Return MutableList from extensions on MutableIterables


#1

I’ve noticed that calling extensions such as .filterNotNull() on a MutableList<> will return a normal (read: immutable) List<> instead of a MutableList<> as was called on. It seems that’s the documented behavior, but I think it would make more sense to retain mutability without having to call .toMutableList() again. For example:

This doesn’t work today:

mutableListOf("test", null)
    .filterNotNull()
    .add("another test")

Instead it must be:

mutableListOf("test", null)
    .filterNotNull()
    .toMutableList()
    .add("another test")

Are there other language design decisions at play here that provide reason for returning an immutable list from an extension run on a MutableIterable<>?


#2

It looks like you haven’t quite grasped the way filter works. Filter does not alter the original list, rather it creates a new list based on only reading the original. The extensions are defined on List, not MutableList. If you don’t want unneeded copies, you can work on sequences. If the end result should be mutable then you would end up with:

val result = mutableListOf<String>()
sequenceOf("test", null)
    .filterNotNull()
    .plus("another test")
    .mapTo(result) { it }

or semantically different:

val result = mutableListOf<String>()
sequenceOf("test", null)
    .plus("another test")
    .filterNotNullTo(result)

Of course if you don’t need to do any modification afterwards you would write this:

val result = sequenceOf("test", null)
    .filterNotNull()
    .plus("another test")
    .toList()

This will not create temporary lists. You could of course use asSequence with an existing list. The .plus method is basically the same as the + operator, but when used as operator requires parentheses.


#3

Thanks for the explanation using sequences instead. I do understand that the filter extensions are defined on List and creates a new list as an output. My question instead was more trying to understand why there are not also filter extensions defined for MutableList which will return a new MutableList with the filter applied?
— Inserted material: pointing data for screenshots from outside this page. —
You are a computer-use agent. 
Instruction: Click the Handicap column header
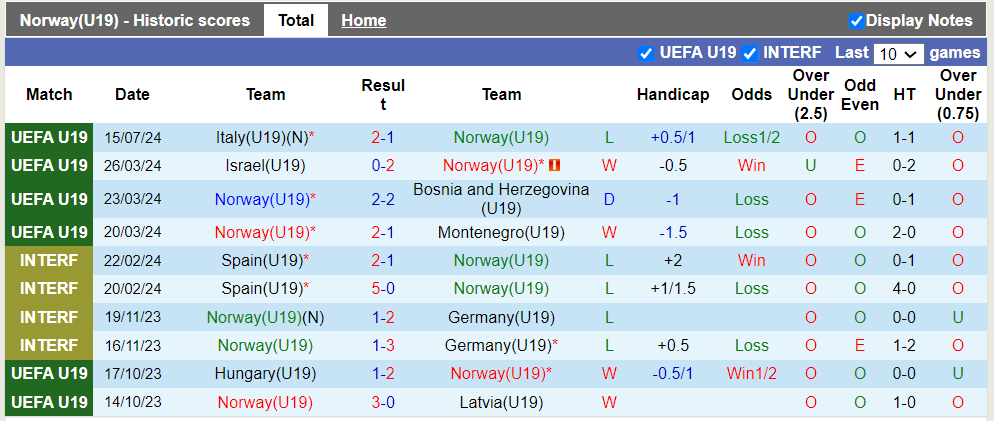(672, 95)
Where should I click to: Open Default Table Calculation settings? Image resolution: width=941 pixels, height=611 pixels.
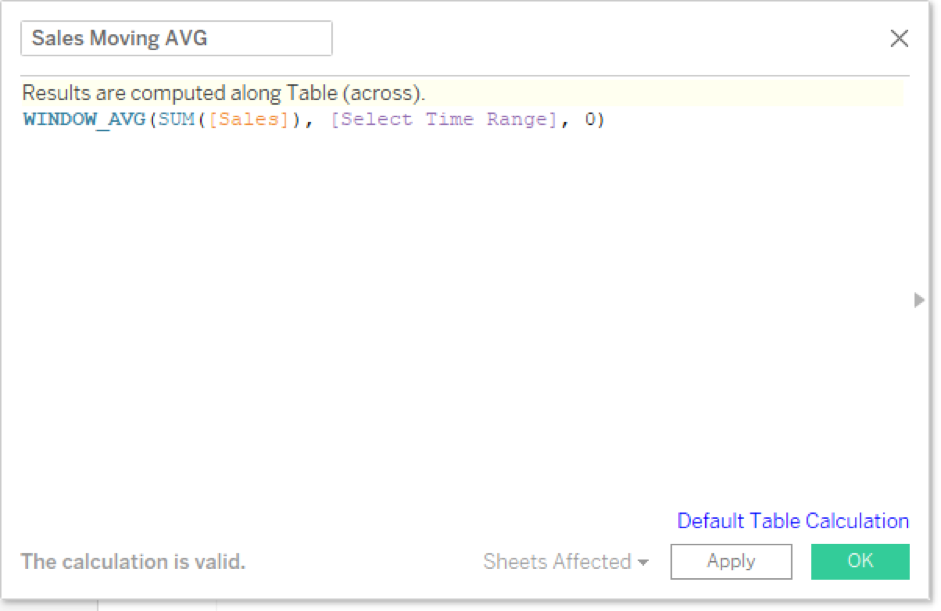[x=793, y=521]
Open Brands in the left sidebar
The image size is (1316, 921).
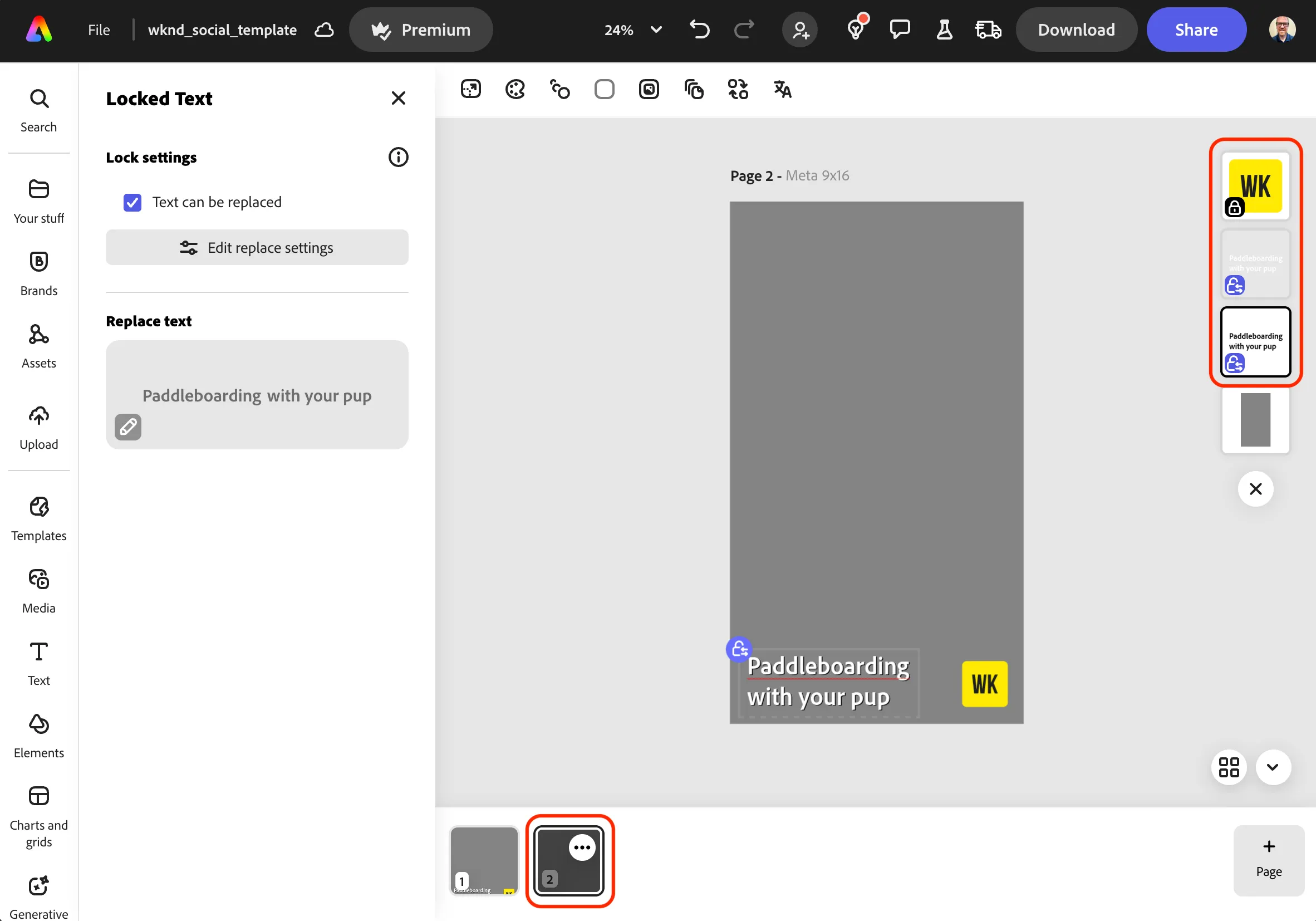(39, 273)
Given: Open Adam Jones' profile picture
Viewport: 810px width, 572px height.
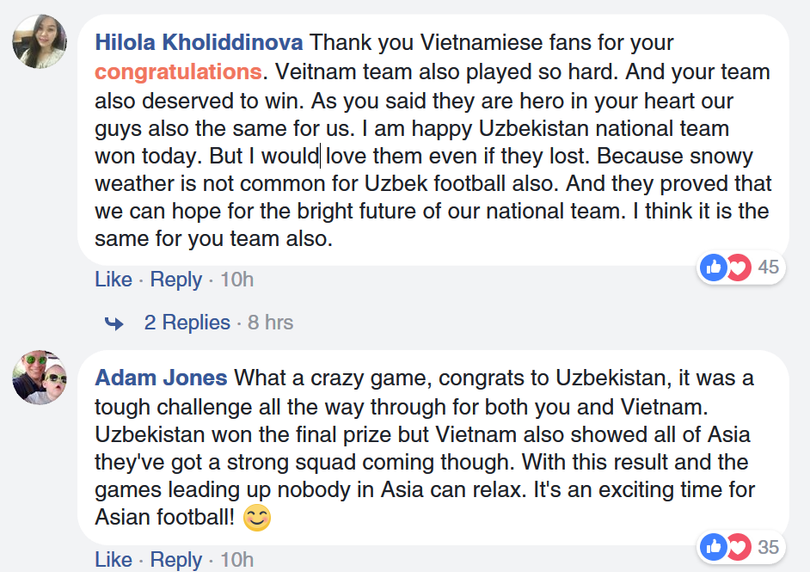Looking at the screenshot, I should point(40,377).
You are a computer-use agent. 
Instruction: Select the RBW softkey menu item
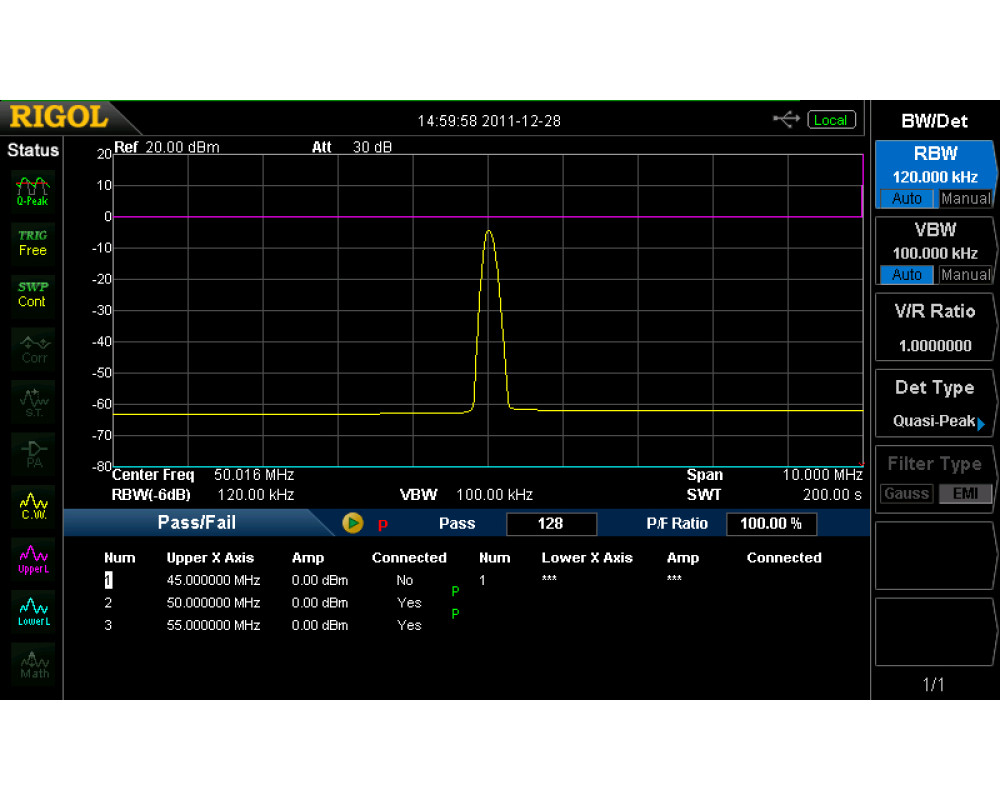click(935, 164)
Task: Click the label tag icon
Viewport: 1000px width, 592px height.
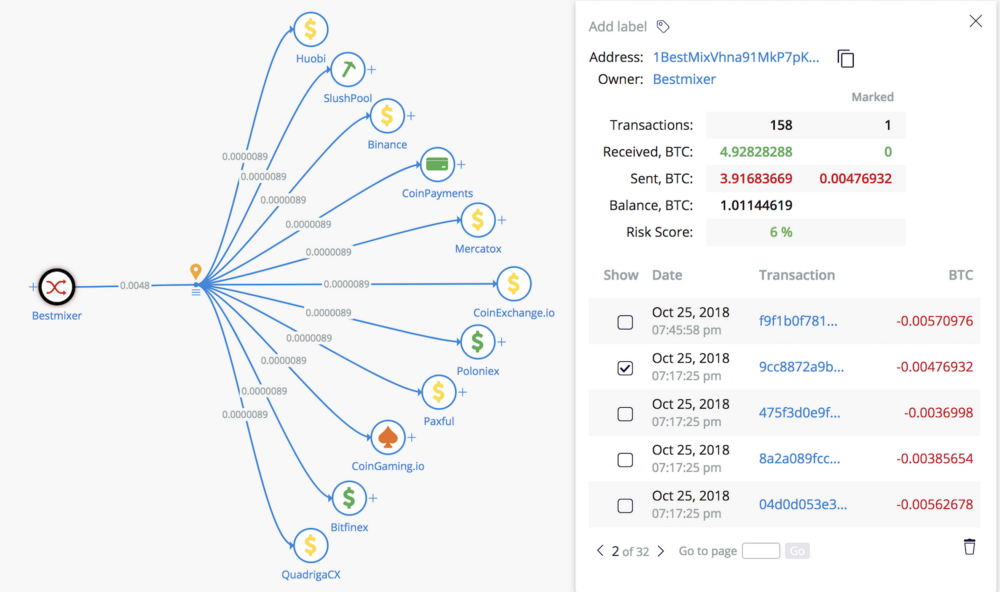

This would avoid the need to use sequences in this case, and remove the need to add a .toMutableList() call at the end of the chain if the desired result is another MutableList.

Of course I can add those extensions in my own projects if needed, but I’m interested in the reason that this was omitted from the language.


#4

This is speculation (I don’t have anything to do with the design), but I suspect that part of the reason is that these are functional interfaces and functional programming in its design has no mutable data. No mutable data means no mutable lists.